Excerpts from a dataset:
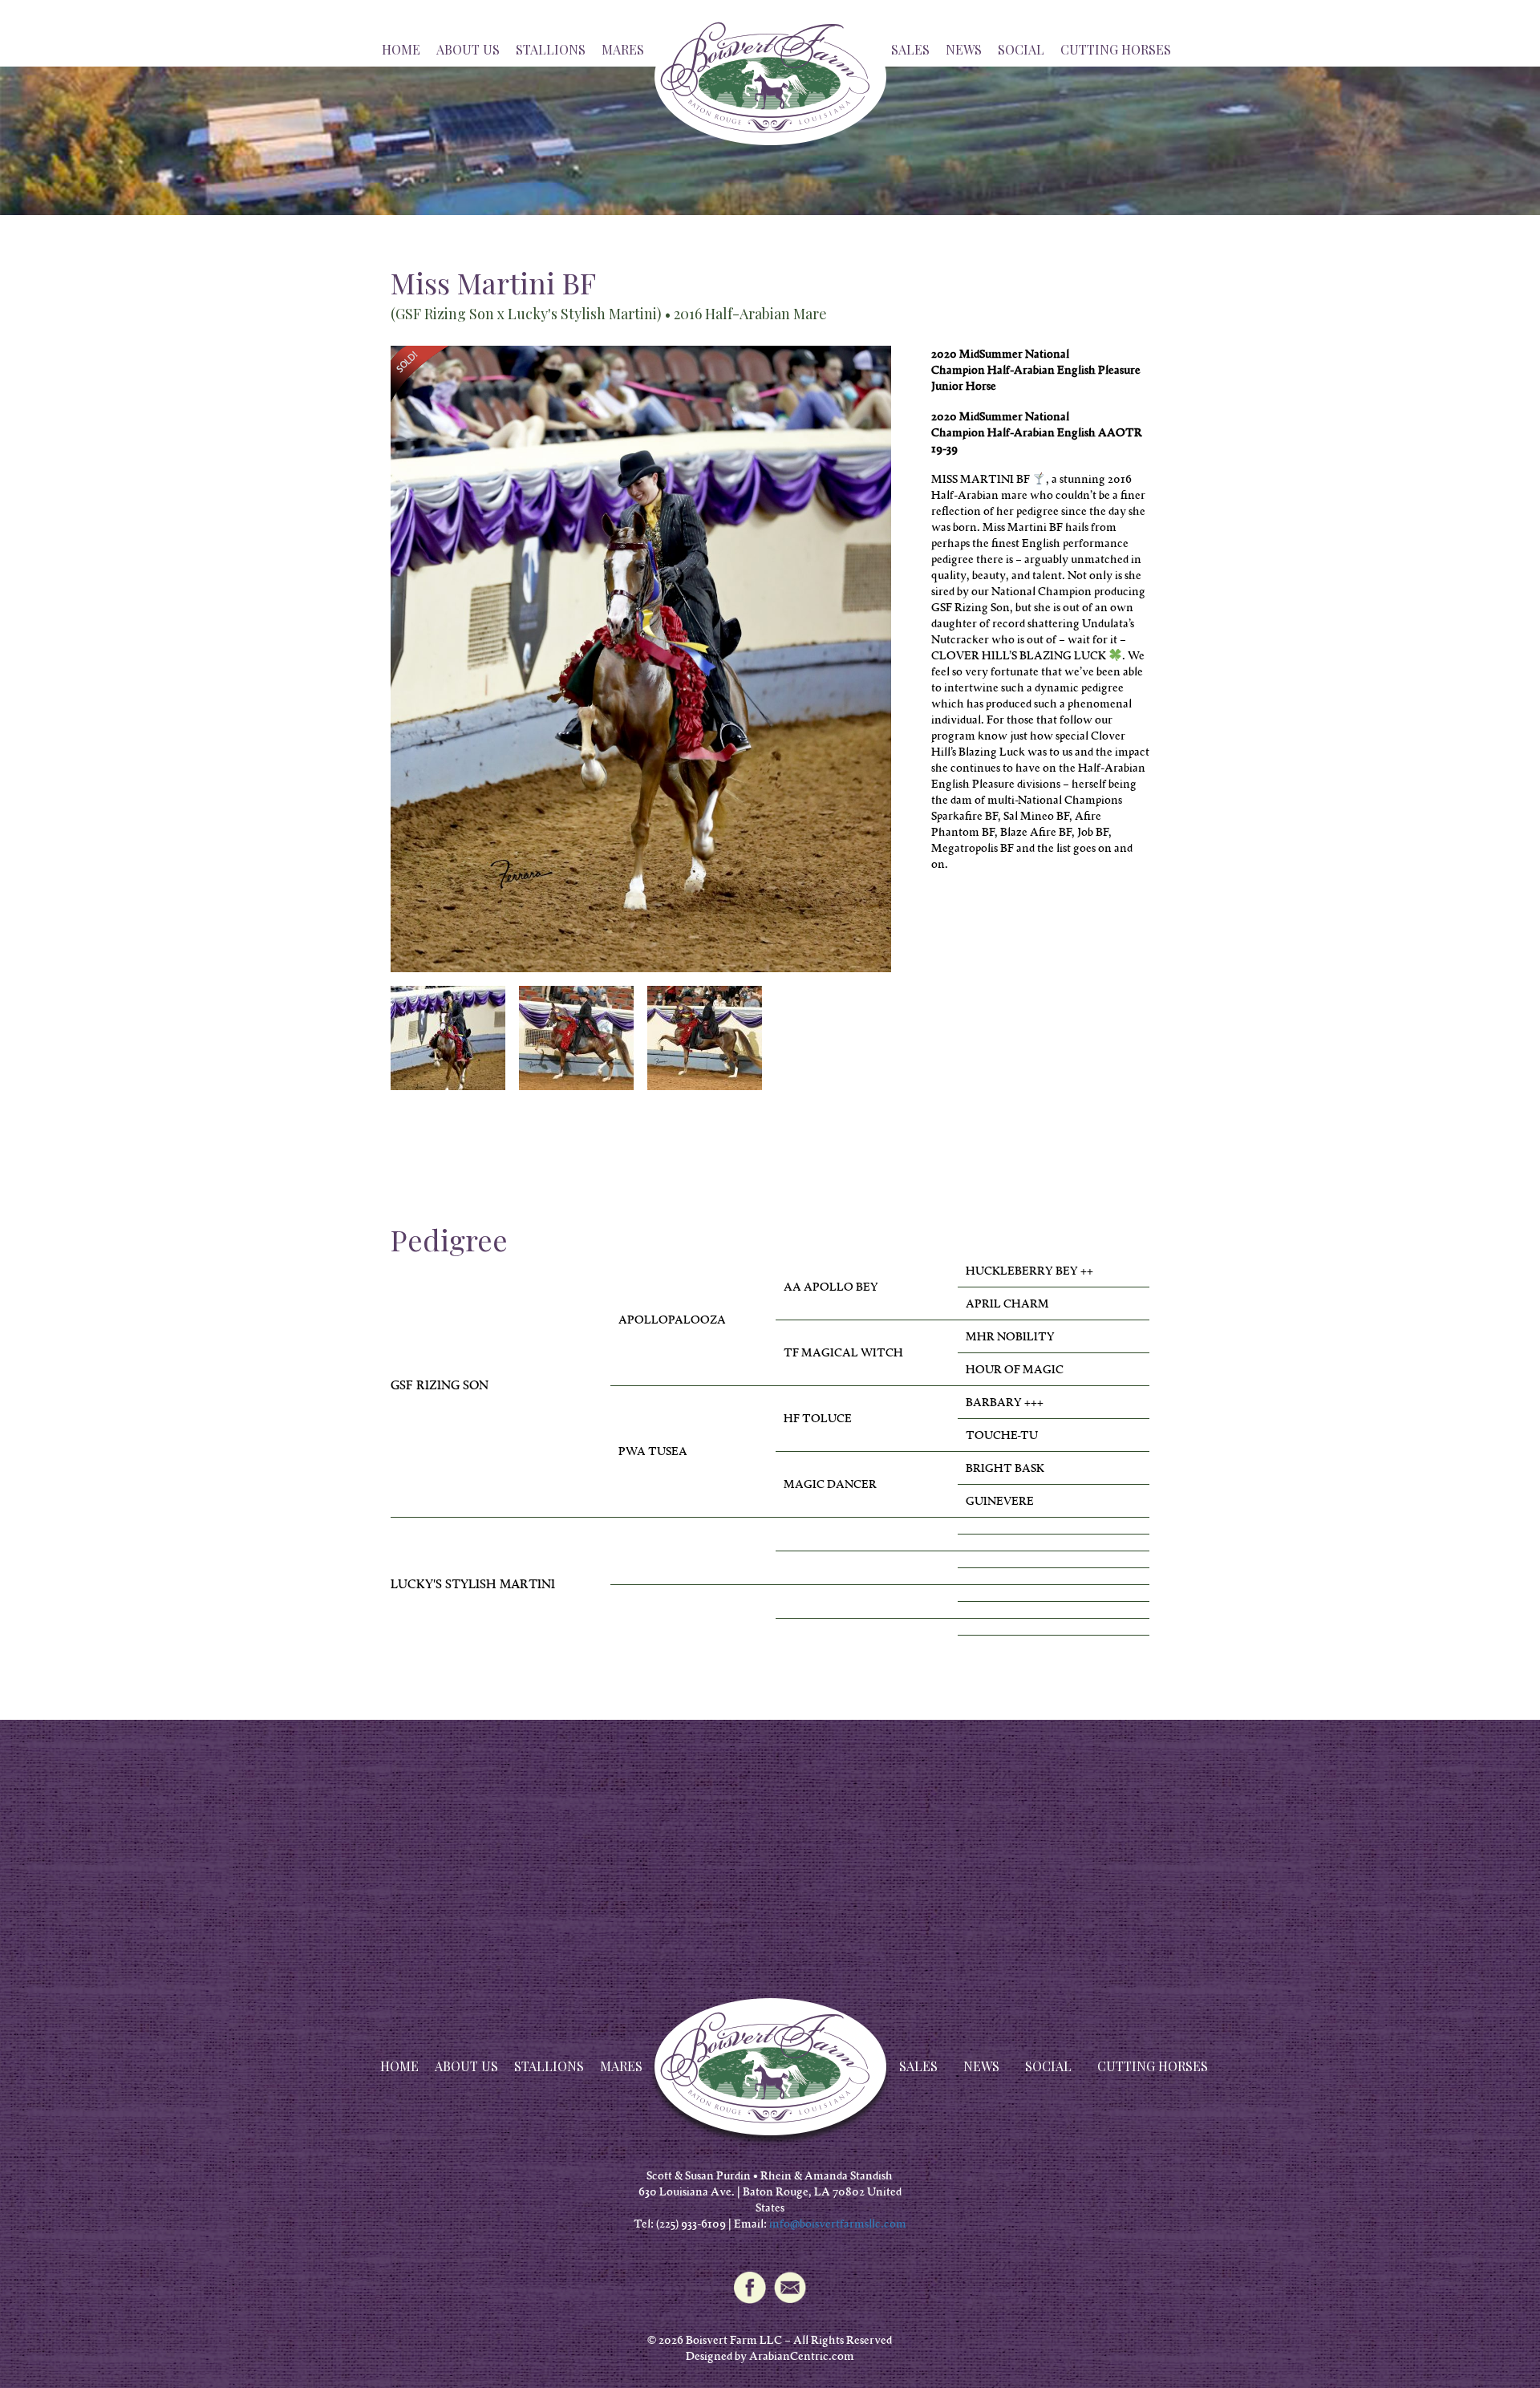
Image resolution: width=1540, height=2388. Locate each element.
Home (401, 49)
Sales (910, 49)
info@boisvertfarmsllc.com (837, 2223)
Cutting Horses (1115, 49)
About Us (468, 49)
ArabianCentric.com (801, 2356)
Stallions (551, 49)
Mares (623, 49)
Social (1021, 49)
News (964, 49)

Exercise:
Output consists of exactly the lines from the one containing "About Us (468, 49)" to the end of the records above, retyped without change and with nothing extra.

Your solution:
About Us (468, 49)
ArabianCentric.com (801, 2356)
Stallions (551, 49)
Mares (623, 49)
Social (1021, 49)
News (964, 49)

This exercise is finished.